[Directive] Rewrite the part of the listing below, from the line containing "Image resolution: width=353" through the end of the listing, as a JSON list of strings with one string per line. Skip blank lines and leave out the pictures.

[Data for this exercise]
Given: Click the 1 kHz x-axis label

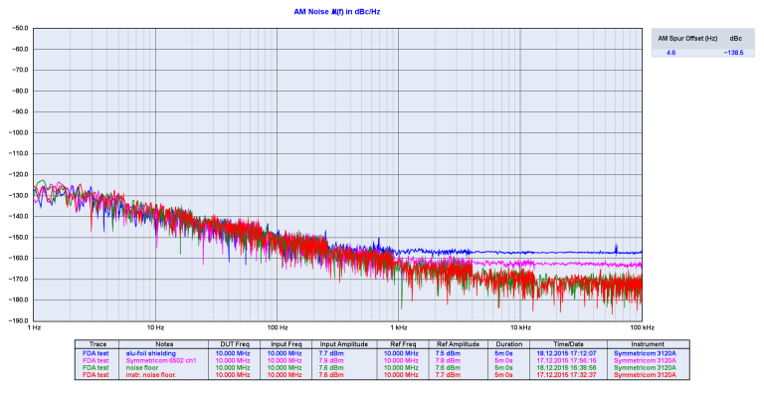Looking at the screenshot, I should (399, 327).
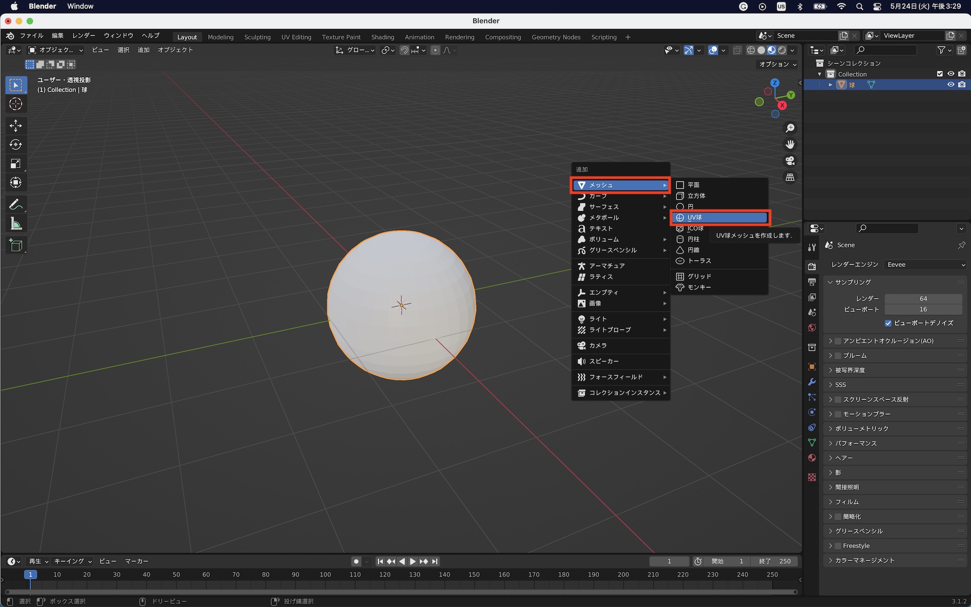Open the Material properties tab icon

(x=812, y=458)
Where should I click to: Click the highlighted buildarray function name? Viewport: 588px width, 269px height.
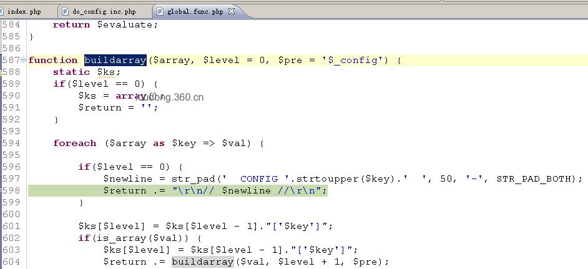tap(115, 60)
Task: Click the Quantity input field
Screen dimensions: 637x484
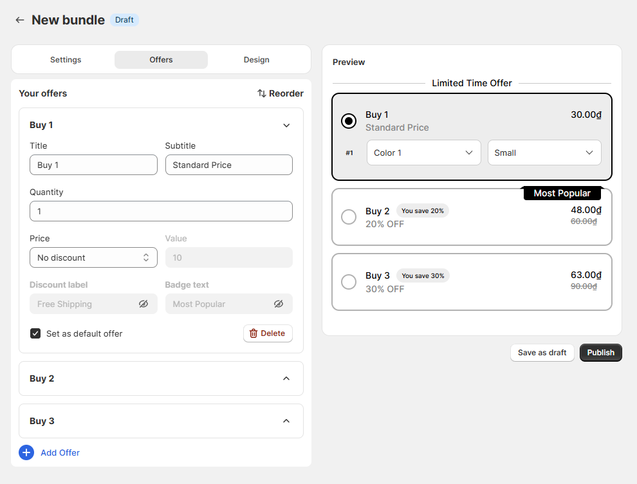Action: coord(161,211)
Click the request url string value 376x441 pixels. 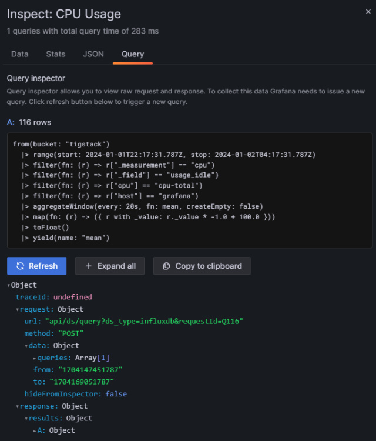click(x=144, y=321)
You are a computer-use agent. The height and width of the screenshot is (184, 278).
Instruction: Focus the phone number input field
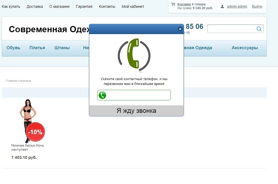138,95
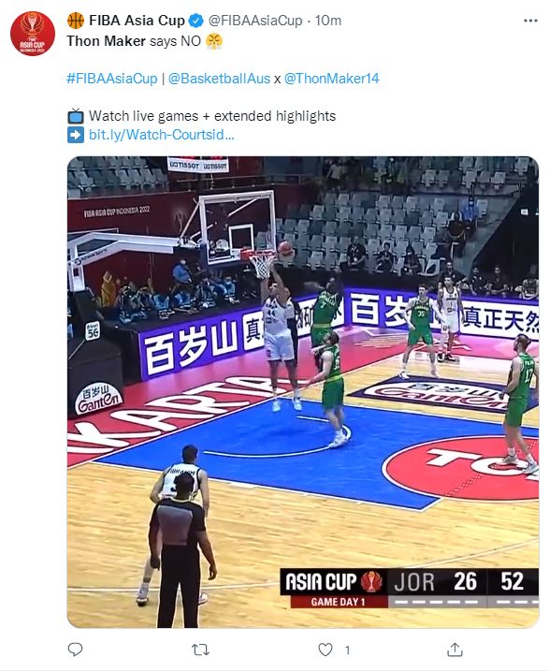Play the basketball video thumbnail
Image resolution: width=549 pixels, height=672 pixels.
[x=303, y=392]
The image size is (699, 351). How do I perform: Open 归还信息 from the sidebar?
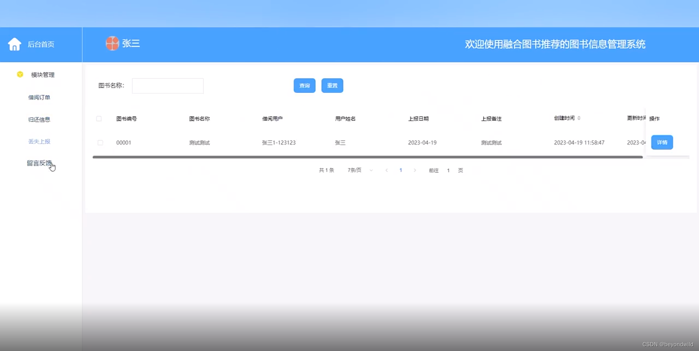[x=39, y=119]
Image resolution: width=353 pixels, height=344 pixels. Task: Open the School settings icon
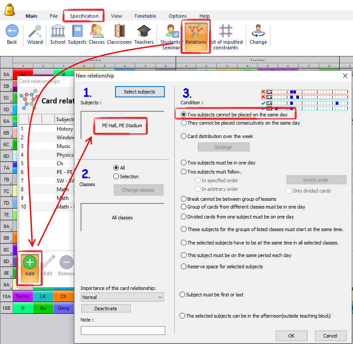coord(58,32)
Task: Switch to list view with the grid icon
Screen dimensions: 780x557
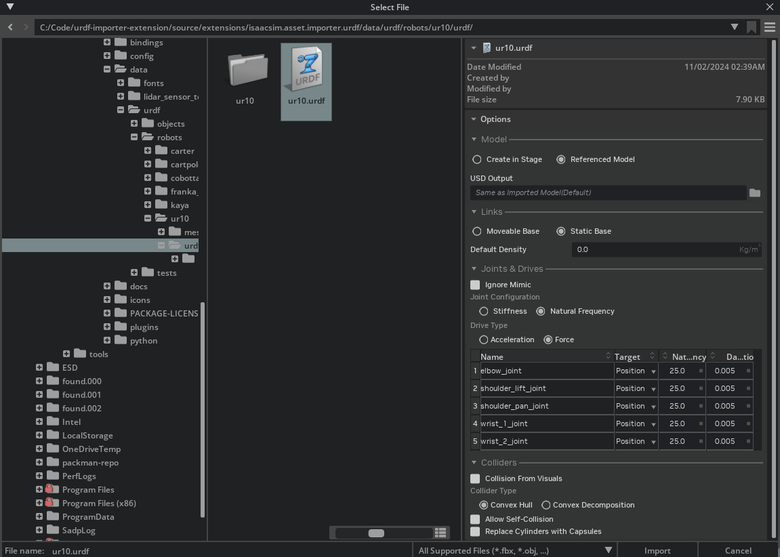Action: pos(440,533)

[Problem solution]
[
  "Image resolution: width=353 pixels, height=344 pixels. Task: Open the School settings icon",
  "coord(58,32)",
  "Task: Switch to list view with the grid icon",
  "Screen dimensions: 780x557",
  "Action: pos(440,533)"
]